Each broker-dealer that receives new Notes for its own account pursuant to the exchange offer must acknowledge that it will deliver a prospectus in connection with any resale of such new Notes. This prospectus, as it may be amended or supplemented from time to time, may be used by a broker-dealer in connection with resales of new Notes received in exchange for old Notes where such old Notes were acquired as a result of market-making activities or other trading activities. We have agreed that, for a period of 90 days after the expiration date, we will make this prospectus, as amended or supplemented, available to any broker-dealer for use in connection with any such resale.

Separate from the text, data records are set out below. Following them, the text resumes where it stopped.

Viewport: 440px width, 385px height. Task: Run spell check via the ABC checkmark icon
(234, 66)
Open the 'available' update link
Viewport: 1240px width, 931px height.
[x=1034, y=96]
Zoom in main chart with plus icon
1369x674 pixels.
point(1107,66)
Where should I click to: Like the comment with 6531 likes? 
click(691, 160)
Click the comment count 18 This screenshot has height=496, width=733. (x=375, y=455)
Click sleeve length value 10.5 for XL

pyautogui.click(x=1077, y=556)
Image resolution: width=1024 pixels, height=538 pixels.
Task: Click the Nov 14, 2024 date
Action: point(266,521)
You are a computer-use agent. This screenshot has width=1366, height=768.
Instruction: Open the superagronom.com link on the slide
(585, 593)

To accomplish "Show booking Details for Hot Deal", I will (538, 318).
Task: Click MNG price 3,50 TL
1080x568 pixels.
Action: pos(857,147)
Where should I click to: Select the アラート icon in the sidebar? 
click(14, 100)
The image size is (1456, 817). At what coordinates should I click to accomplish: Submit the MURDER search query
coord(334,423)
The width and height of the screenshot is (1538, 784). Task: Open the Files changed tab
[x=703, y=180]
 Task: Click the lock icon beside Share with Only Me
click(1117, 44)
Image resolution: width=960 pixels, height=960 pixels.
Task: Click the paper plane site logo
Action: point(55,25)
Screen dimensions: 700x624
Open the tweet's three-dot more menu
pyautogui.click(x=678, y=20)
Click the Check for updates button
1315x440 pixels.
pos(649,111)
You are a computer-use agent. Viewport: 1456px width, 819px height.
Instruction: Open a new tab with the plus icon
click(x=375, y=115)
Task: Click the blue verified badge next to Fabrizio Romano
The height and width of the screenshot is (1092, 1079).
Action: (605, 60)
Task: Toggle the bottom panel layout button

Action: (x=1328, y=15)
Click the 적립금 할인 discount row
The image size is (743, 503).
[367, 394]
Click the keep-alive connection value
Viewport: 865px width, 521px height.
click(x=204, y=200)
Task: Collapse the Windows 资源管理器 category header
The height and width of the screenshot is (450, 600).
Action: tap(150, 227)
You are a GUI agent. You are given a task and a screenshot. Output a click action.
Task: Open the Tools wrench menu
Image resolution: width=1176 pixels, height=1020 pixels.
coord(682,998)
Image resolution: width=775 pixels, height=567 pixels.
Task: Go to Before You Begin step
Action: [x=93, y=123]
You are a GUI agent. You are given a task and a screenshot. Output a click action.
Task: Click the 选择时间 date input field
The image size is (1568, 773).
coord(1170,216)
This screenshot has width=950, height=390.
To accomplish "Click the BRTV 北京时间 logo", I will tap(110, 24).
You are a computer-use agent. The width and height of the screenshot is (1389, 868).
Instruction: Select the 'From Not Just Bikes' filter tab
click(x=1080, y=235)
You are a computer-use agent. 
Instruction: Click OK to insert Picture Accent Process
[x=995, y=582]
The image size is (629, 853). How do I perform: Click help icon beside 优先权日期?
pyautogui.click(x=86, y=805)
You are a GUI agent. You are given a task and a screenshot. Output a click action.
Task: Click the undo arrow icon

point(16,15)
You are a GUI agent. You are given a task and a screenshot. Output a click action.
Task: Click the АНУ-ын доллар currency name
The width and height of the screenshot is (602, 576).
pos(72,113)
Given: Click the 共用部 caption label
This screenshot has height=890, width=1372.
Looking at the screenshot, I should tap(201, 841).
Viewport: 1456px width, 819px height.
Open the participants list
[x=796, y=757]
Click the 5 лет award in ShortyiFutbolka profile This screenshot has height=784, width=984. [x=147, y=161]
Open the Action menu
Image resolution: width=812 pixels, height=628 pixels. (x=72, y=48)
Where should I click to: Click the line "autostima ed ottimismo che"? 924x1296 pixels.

In addition, until July 2, 2013, all dealers effecting transactions in the new Notes may be required to deliver a prospectus.

We will not receive any proceeds from any sale of new Notes by broker-dealers. New Notes received by broker-dealers for their own account pursuant to the exchange offer may be sold from time to time in one or more transactions in the over-the-counter market, in negotiated transactions, through the writing of options on the new Notes or a combination of such methods of resale, at market prices prevailing at the time of resale, at prices related to such prevailing market prices or negotiated prices. Any such resale may be made directly to purchasers or to or through brokers or dealers who may receive compensation in the form of commissions or concessions from any such broker-dealer or the purchasers of any such new Notes. Any broker-dealer that resells new Notes that were received by it for its own account pursuant to the exchange offer and any broker or dealer that participates in a distribution of such new Notes may be deemed to be an “underwriter” within the meaning of the Securities Act and any profit on any such resale of new Notes and any commission or concessions received by any such persons may be deemed to be underwriting compensation under the Securities Act. The letter of transmittal states that, by acknowledging that it will deliver and by delivering a prospectus, a broker-dealer will not be deemed to admit that it is an “underwriter” within the meaning of the Securities Act.

For a period of 90 days after the expiration date we will promptly send additional copies of this prospectus and any amendment or supplement to this prospectus to any broker-dealer that requests such documents in the Letter of Transmittal. We have agreed to pay all of our expenses incident to the exchange offer other than commissions or concessions of any brokers or dealers and will indemnify the holders of the Notes (including any broker-dealers) against certain liabilities, including liabilities under the Securities Act.

VALIDITY OF SECURITIES

Davis Polk & Wardwell LLP, New York, New York will opine for us on whether the new Notes are valid and binding obligations of the Company and the Guarantors, respectively.

EXPERTS

The consolidated financial statements of Ruby Tuesday, Inc. and subsidiaries as of June 5, 2012 and for each of the years in the three-year period ended June 5, 2012, incorporated by reference in this prospectus, and the company’s effectiveness of internal control over financial reporting as of June 5, 2012, have been audited by KPMG LLP, an independent registered public accounting firm, as stated in their reports which are incorporated by reference in this prospectus.